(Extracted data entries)
============

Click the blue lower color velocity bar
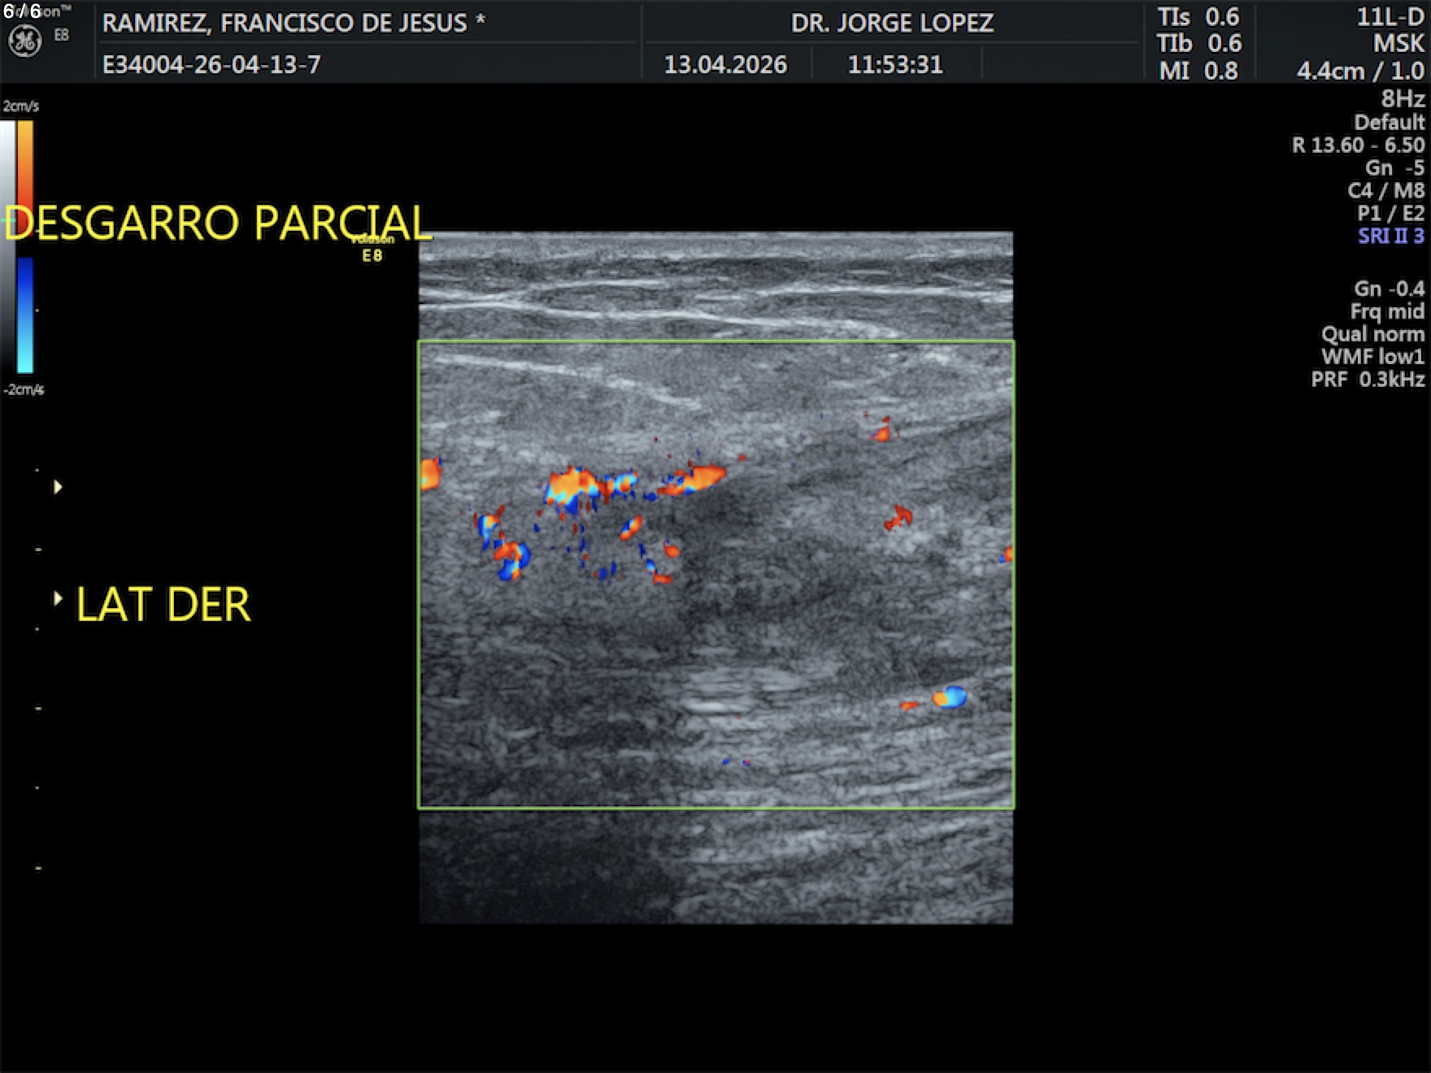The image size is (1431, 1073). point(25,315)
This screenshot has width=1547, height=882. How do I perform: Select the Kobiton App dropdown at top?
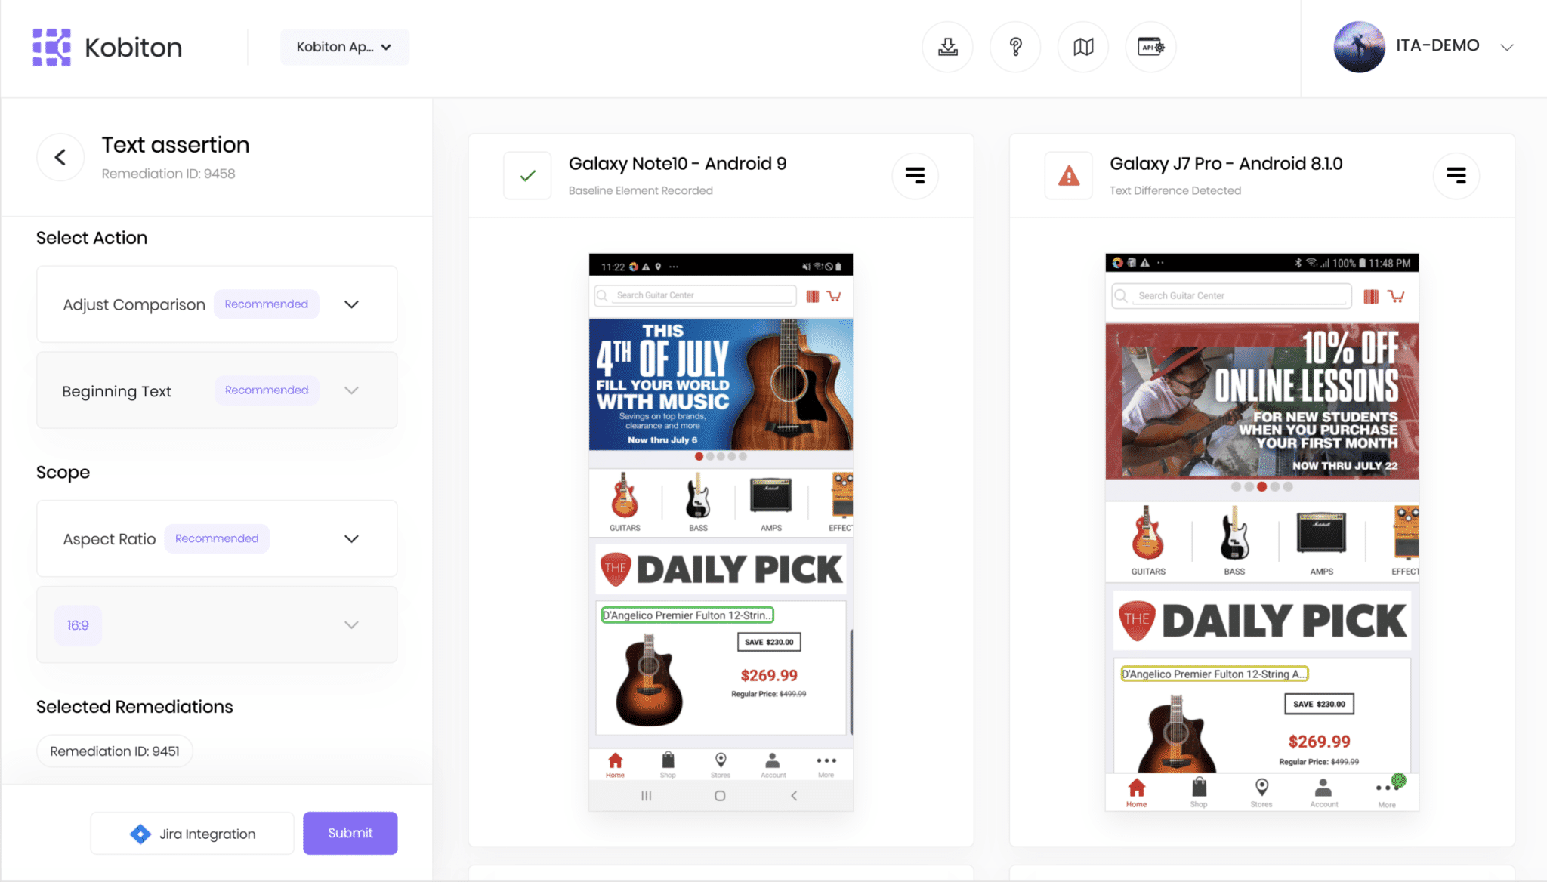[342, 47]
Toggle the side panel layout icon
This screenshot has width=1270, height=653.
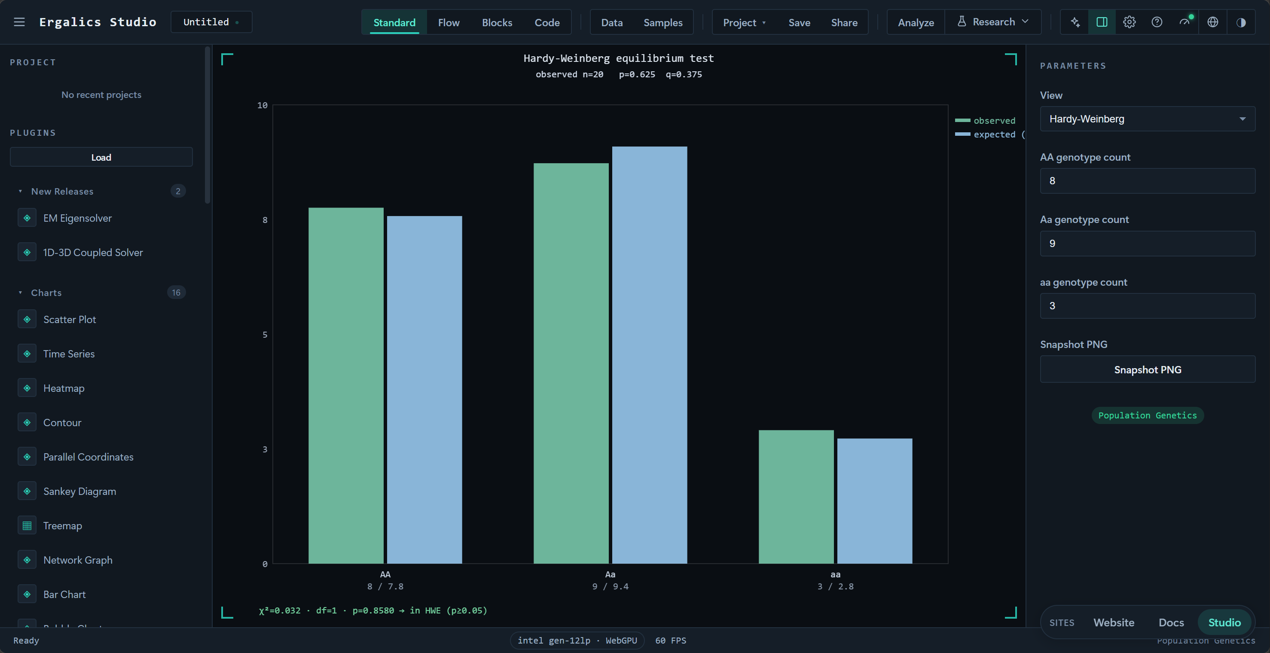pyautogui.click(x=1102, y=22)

============

[WHAT IS EXPECTED]: Give these rows as a numbered list, skipping any blank lines. Leave the pictures out.

[OUTPUT FOR THIS TASK]:
1. Click the blue lower color velocity bar
2. The image size is (1431, 1073). point(25,315)
3. This screenshot has width=1547, height=882. How do I perform: Select the Kobiton App dropdown at top?
4. [342, 47]
5. Toggle the side panel layout icon
6. This screenshot has width=1270, height=653.
7. pyautogui.click(x=1102, y=22)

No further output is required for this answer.